O kadarla da yetinmedi ama! Askeri diktatörlük döneminde 1973’te Brezilya’ya yerleşti ve burada da orduya işkence ve infaz eğitimi verdi. Dahası, Brezilya’da kurs gören Şili istihbarat elemanlarını eğitti ve dahası var: Arjantin, Bolivya, Şili ve Paraguay’daki askeri cuntaların elemanlarının tümüne devrimcilere karşı kullanılan işkence yöntemlerini öğretti.

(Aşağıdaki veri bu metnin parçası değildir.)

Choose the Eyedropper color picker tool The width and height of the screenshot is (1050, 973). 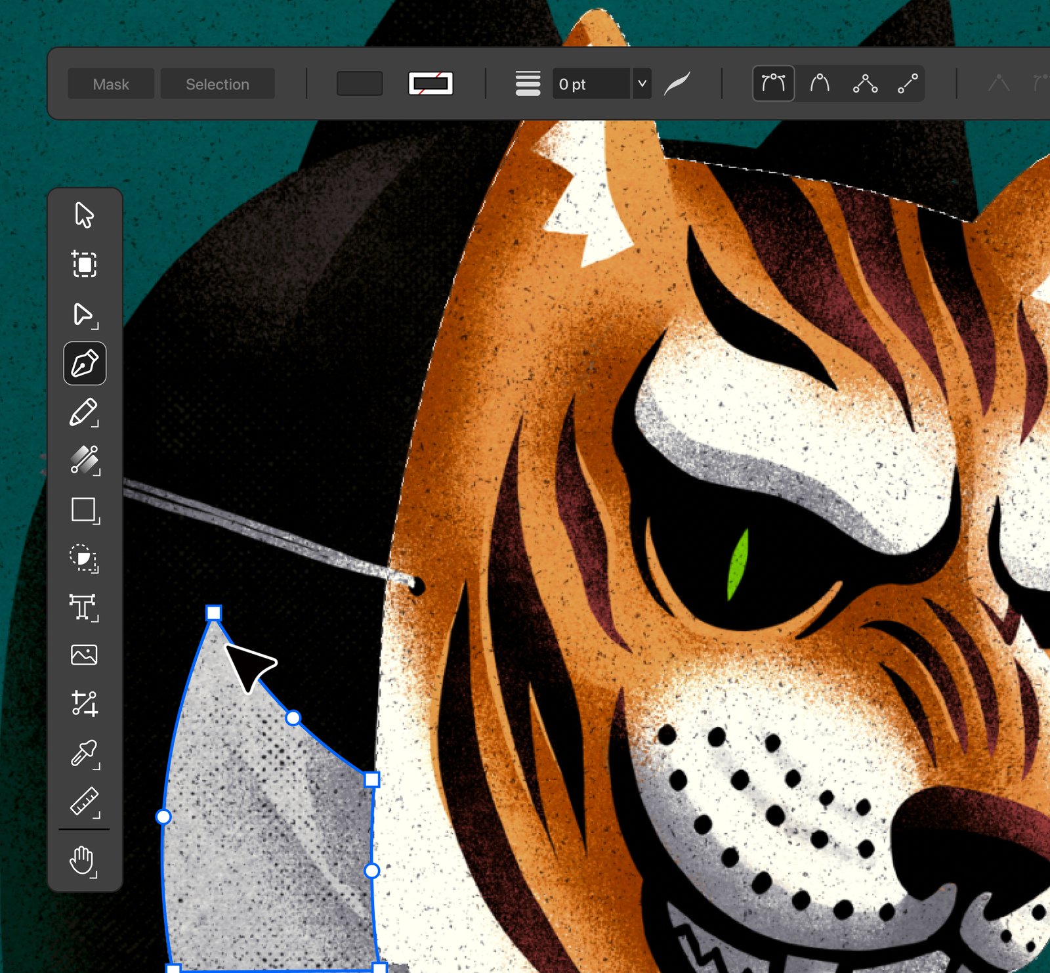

2000’lerde, artık yaşlı bir adam olarak, işkence yöntemlerini bütün ayrıntılarıyla anlattığı kitabını yayınlayıp röportajlarda, “ben bir vatanseverim, hepsini Fransa için yaptım” dediğinde madalyalarının alınması filan tabii ki riyakârlıktan ibaretti. Baştan beri biliniyordu her şey çünkü. Defalarca yapılan suç duyurularından ise sadece komik para cezaları çıktı. Dahası, 11 Eylül’ün ardından “Bin Ladin’e karşı aynı şeyleri bunu bugün tekrar yapardım” diye akıl fikir bile yürüttü. 3 Aralık 2013’te nihayet gezegenimizdeki oksijen tüketimi sona erdiğinde, geride kalan yine sömürgeciliğin riyakârlığıydı. Bütün diğer yaptıklarının yanında, açık açık “24 kişiyi bizzat ellerimle öldürdüm” diyen bir adam, tek bir gün hapis bile yatmadan ayrıldı dünyamızdan. Fazla söze gerek var mı?